> [WORK INSTRUCTIONS] Output each record below exactly, and include all of them.

☆ ☆ ☆ ☆ ☆ ☆ ☆

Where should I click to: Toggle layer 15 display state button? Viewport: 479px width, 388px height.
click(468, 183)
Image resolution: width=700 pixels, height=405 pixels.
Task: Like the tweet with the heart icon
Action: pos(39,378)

☆ ☆ ☆ ☆ ☆ ☆ ☆

> [ANSWER]
Where should I click to: Toggle layer 15 display state button? Viewport: 479px width, 388px height.
click(468, 183)
Image resolution: width=700 pixels, height=405 pixels.
Task: Like the tweet with the heart icon
Action: pos(39,378)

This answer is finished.